The state’s main revenue sources – individual income tax withholding and sales and use tax – are performing in line with expectations.  On a fiscal year-to-date basis, withholding collections are up 0.4 percent, $53.6 million ahead of the forecasted decline of 0.7 percent.  Sales and use tax collections are 2 percent higher on a fiscal year-to-date basis, outpacing the forecast of a 6.7 percent decline, but year-over-year growth is expected to slow due to the elimination of the state portion of the sales and use tax on groceries.

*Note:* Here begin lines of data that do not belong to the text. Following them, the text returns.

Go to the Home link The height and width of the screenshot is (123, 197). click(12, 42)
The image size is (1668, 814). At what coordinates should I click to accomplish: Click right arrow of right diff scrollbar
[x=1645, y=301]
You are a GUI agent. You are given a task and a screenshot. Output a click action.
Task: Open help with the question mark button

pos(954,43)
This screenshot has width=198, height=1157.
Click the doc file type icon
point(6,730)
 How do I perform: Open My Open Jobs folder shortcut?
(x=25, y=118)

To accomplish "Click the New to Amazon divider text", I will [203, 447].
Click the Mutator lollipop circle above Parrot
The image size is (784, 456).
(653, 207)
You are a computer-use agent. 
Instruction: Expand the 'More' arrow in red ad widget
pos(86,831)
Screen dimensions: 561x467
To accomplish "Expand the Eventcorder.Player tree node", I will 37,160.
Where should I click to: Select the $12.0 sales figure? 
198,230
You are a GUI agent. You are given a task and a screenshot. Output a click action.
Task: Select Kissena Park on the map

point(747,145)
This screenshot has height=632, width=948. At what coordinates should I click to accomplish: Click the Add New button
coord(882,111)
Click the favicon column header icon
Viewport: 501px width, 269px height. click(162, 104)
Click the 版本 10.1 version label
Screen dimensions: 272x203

Higher-than-expected nonwithholding receipts represented the lion’s share of the $412.1 million in revenue collected above the forecast.  The new Pass-Through Entity Tax, which allows certain business owners to elect to pay state income tax at the entity level (rather than the entity’s income being passed through to the business owner and the owner paying individual income taxes on that income) and then to receive a corresponding refundable income tax credit, continues to create what Secretary Cummings described as “noise” in the nonwithholding revenue numbers due to the timing of when taxpayers submit payments relative to when they file for credits.  The Virginia Department of Taxation’s Assistant Commissioner of Tax Policy Kristin Collins, Lead Tax Policy Analyst James Savage, and Tax Policy Analyst James Ford explained to the Senate Finance and Appropriations Committee on October 17 that this new tax mechanism, which is intended to allow these businesses to circumvent the $10,000 cap on deductions of state and local taxes from federal income taxes by shifting their income tax liability to the business (which is not subject to the $10,000 cap), has made revenue forecasting for nonwithholding collections complex.  State forecasters have expected taxpayers who are eligible to elect the Pass-Through Entity Tax option to account for this option in their individual income tax filings (by accounting for the Pass-Through Entity Tax credit in their individual income tax liability), but taxpayers have behaved more cautiously than expected.  These “cautious filers” have overpaid their individual income taxes and will be owed refunds; Department staff note that these overpayments will likely not be corrected until late in the calendar year, making it difficult to determine whether the strong nonwithholding collections thus far in FY 2024 are attributable to underlying economic factors or to overpayments by “cautious filers.”

The House Appropriations Committee also received an update on the process of Medicaid eligibility redetermination, which began in March 2023 and requires all 2.1 million Medicaid members to be re-evaluated as a result of the end of the continuous coverage requirement that was in place during the COVID-19 public health emergency.  As of this month, half of the redeterminations have been completed.

The Senate Finance and Appropriations Committee received briefings on Virginia’s foster care system, including concerted efforts by the Virginia Department of Social Services to work with local departments of social services to promote kinship care; early childhood care and education; and the Virginia Retirement System.

The money committees will hold their respective pre-General Assembly session retreats in November in advance of the Governor’s presentation of his proposed budget in December.  The Administration’s budget development process is well underway, with state agency requests due at the end of September; the Joint Advisory Board of Economists met on October 11, and the Governor’s Advisory Council on Revenue estimates will meet on November 20.